## REQUIRED ACTIONS
(1) Reproduce the high-entropy alloy article word for word, from "Researchers at Berkeley" up to and including "Lab and ORNL).".
(2) According to the high-entropy alloy article, what is the title of the paper in Science?

## Start EXCERPTED PASSAGE

Researchers at Berkeley and Oak Ridge Labs Test a Multi-element High-Entropy Alloy with Surprising Results
A new concept in metallic alloy design – called “high‐entropy alloys” – has yielded a multiple-element material that not only tests out as one of the toughest on record, but, unlike most materials, the toughness as well as the strength and ductility of this alloy actually improves at cryogenic temperatures. This multi-element alloy was synthesized and tested through a collaboration of researchers at the U.S. Department of Energy (DOE)’s Lawrence Berkeley and Oak Ridge National Laboratories (Berkeley Lab and ORNL).
“We examined CrMnFeCoNi, a high‐entropy alloy that contains five major elements rather than one dominant one,” says Robert Ritchie, a materials scientist with Berkeley Lab’s Materials Sciences Division. “Our tests showed that despite containing multiple elements with different crystal structures, this alloy crystalizes as a single phase, face‐centered cubic solid with exceptional damage tolerance, tensile strength above one gigapascal, and fracture toughness values that are off the charts, exceeding that of virtually all other metallic alloys.”
Ritchie is the corresponding author along with ORNL’s Easo George of a paper in Science describing this research. The paper is titled “A fracture resistant high‐entropy alloy for cryogenic applications.” Co-authors are Bernd Gludovatz, Anton Hohenwarter, DhirajCatoor and Edwin Chang.
The tradition of mixing two metals together to create an alloy that possesses properties its constituent elements individually lack goes back thousands of years. In the 4th millennium BC, people began adding tin, a hard metal, to copper, a soft and relatively easy to work metal, to produce bronze, an alloy much stronger than copper. It was later discovered that adding carbon to iron yields the much stronger steel, and the addition of nickel and chromium to the mix yields steel that resists corrosion. Traditional alloys invariably feature a single dominant constituent with minor elements mixed in, and often rely on the presence of a second phase for mechanical performance.
“High‐entropy alloys represent a radical departure from tradition,” Ritchie says, “in that they do not derive their properties from a single dominant constituent or from a second phase. The idea behind this concept is that configurational entropy increases with the number of alloying elements, counteracting the propensity for compound formation and stabilizing these alloys into a single phase like a pure metal.”

## End EXCERPTED PASSAGE
## Start COLLECTED DATA

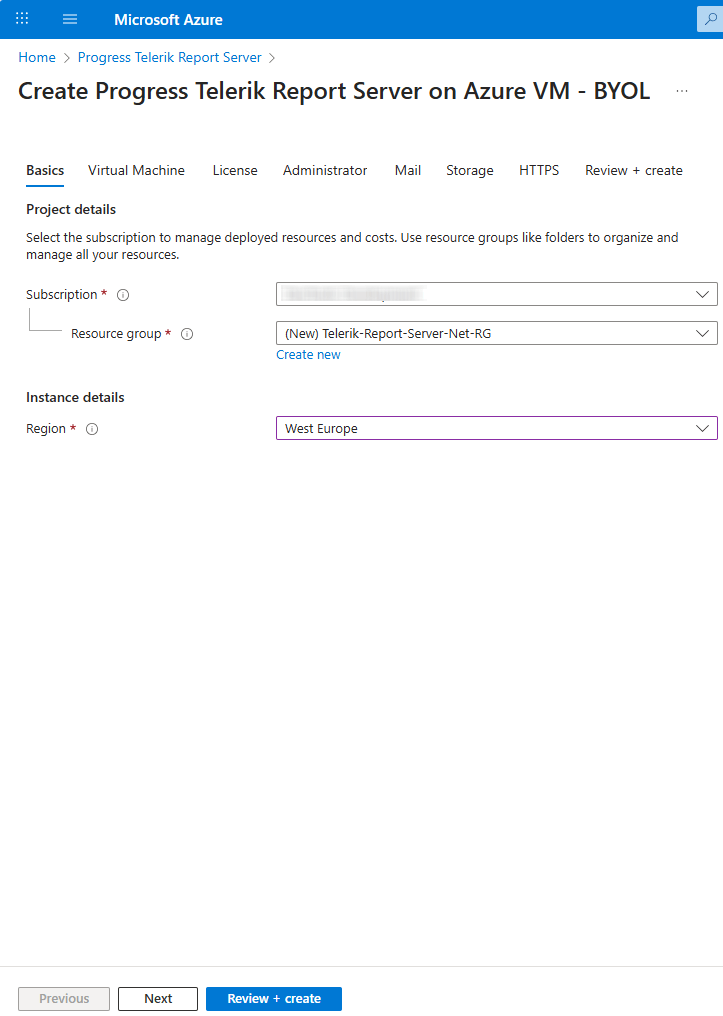Switch to the License tab
723x1016 pixels.
pyautogui.click(x=235, y=170)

## End COLLECTED DATA

## PROBLEM SOLUTIONS
(1)
Researchers at Berkeley and Oak Ridge Labs Test a Multi-element High-Entropy Alloy with Surprising Results
A new concept in metallic alloy design – called “high‐entropy alloys” – has yielded a multiple-element material that not only tests out as one of the toughest on record, but, unlike most materials, the toughness as well as the strength and ductility of this alloy actually improves at cryogenic temperatures. This multi-element alloy was synthesized and tested through a collaboration of researchers at the U.S. Department of Energy (DOE)’s Lawrence Berkeley and Oak Ridge National Laboratories (Berkeley Lab and ORNL).

(2) “A fracture resistant high‐entropy alloy for cryogenic applications.”